Transpulmonary gradient has been shown to correlate well with the novel parameter ePLAR in patients with chronic pulmonary arterial hypertension. In patients with chronic thromboembolic pulmonary hypertension, ePLAR has been shown to be significantly elevated, supporting the diagnosis of a chronic precapillary etiology for increased right-heart pressures. Real-time changes in ePLAR have been demonstrated in a case of an adverse drug reaction to bleomycin, which supports the immediate reactivity of this parameter to acute changes in transpulmonary gradient.

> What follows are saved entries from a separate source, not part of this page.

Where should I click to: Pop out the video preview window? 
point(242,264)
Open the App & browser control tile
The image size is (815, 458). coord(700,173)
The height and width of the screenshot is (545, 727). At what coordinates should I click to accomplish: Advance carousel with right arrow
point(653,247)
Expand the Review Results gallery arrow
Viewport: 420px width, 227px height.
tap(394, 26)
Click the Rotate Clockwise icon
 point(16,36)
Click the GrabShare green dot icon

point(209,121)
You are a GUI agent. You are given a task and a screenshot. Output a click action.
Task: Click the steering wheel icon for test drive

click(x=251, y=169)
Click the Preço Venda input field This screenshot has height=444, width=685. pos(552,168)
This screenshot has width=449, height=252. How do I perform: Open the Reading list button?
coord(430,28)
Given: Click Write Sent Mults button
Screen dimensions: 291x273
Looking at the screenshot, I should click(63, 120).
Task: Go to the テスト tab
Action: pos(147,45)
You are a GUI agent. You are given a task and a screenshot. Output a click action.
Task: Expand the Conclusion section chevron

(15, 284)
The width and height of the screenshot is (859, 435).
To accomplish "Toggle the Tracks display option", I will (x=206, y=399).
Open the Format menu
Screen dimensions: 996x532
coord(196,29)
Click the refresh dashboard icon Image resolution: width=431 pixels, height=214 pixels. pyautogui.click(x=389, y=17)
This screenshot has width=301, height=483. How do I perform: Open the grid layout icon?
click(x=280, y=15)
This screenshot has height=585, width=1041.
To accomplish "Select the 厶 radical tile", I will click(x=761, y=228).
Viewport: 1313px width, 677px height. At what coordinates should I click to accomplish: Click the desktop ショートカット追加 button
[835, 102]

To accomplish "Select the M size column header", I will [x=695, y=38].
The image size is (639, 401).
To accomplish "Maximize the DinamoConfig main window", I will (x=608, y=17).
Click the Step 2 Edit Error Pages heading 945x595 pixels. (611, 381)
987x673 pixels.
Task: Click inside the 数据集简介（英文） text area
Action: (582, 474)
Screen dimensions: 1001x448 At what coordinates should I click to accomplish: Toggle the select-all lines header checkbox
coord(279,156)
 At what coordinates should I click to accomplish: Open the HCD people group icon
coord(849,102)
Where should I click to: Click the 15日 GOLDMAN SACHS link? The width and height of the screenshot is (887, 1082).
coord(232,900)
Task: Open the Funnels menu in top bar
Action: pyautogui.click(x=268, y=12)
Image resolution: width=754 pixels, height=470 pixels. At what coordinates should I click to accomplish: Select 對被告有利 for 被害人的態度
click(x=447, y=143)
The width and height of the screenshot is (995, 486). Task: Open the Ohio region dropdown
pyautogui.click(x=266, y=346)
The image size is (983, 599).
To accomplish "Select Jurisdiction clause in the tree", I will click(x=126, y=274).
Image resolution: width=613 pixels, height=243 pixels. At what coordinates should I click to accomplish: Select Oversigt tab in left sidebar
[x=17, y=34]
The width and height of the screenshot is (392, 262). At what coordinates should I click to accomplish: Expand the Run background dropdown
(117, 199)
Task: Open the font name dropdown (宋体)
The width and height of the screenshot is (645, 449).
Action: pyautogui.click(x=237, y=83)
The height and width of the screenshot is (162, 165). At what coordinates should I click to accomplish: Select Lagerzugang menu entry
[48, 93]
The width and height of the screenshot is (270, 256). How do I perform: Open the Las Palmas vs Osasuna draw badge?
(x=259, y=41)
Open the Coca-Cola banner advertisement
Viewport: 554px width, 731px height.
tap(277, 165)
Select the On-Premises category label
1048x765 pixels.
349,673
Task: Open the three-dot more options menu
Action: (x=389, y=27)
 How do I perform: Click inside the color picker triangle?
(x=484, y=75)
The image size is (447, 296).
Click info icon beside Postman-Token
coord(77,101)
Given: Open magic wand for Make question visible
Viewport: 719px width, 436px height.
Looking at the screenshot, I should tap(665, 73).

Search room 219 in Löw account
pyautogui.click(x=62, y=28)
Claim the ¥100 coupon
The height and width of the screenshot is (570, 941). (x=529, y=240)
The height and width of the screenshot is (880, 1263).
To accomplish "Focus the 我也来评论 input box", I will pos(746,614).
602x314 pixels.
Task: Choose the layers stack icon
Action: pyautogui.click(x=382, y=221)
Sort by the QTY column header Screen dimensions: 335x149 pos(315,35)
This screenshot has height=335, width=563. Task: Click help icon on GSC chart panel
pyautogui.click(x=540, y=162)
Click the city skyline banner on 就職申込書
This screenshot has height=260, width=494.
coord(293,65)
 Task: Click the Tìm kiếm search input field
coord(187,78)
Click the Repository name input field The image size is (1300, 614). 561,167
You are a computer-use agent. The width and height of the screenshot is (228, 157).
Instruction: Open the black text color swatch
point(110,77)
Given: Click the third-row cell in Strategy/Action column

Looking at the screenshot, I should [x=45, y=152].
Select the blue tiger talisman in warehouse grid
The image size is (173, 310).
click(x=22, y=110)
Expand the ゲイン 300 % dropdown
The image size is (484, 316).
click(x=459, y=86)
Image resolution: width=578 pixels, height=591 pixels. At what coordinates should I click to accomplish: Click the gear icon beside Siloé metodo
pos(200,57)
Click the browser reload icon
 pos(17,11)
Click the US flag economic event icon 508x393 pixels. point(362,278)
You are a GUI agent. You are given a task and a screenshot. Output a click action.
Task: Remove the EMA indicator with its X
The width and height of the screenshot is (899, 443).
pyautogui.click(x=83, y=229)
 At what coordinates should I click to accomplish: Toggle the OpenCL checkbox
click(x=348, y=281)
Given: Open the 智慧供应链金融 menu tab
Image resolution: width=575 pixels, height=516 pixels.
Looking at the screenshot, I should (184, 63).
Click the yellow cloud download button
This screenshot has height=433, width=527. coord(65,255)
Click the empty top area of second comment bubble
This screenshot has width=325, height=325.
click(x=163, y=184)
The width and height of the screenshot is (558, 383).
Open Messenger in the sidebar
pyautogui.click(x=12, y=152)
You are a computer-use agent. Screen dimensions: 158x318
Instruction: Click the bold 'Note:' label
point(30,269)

It is hypothesized that ePLAR will have a considerably higher yield than RVSP in detecting hemodynamic perturbations in patients with acute submassive pulmonary embolism. This will be composed of increases (if any) in TRVmax associated with reduced mitral E/e′. Certainly, in this case, the initial data supported severe precapillary pulmonary hypertension with a very high ePLAR. Resolution of the obstruction to transpulmonary flow transit with thrombolysis was matched with an immediate improvement in ePLAR. Further improvement over the next month was associated with a further decrease in ePLAR, into the normal range for age, suggesting normal transpulmonary gradient. It has also been shown that with age, as left-heart filling pressures naturally rise, ePLAR declines. Thus, assessment of normal versus abnormal values in each patient must take age into consideration (Figure 4).

Figure 4

Population ePLAR values (m/sec) for 1,000 normal subjects showing linear decrease with age.

Conclusion

Patients with submassive pulmonary emboli are often observed to have minimal increases in RVSP with associated significant decreases in left atrial filling pressure. This phenomenon was numerically reflected in this patient by the echocardiographic parameter ePLAR, which was significantly elevated at the time of bilateral submassive pulmonary emboli. Subsequent thrombolysis was shown to relieve the embolic burden, both symptomatically and echocardiographically, with acute decreases in both RVSP and ePLAR. One-month follow-up confirmed this result, with preserved RV systolic function and normalization of RVSP and ePLAR.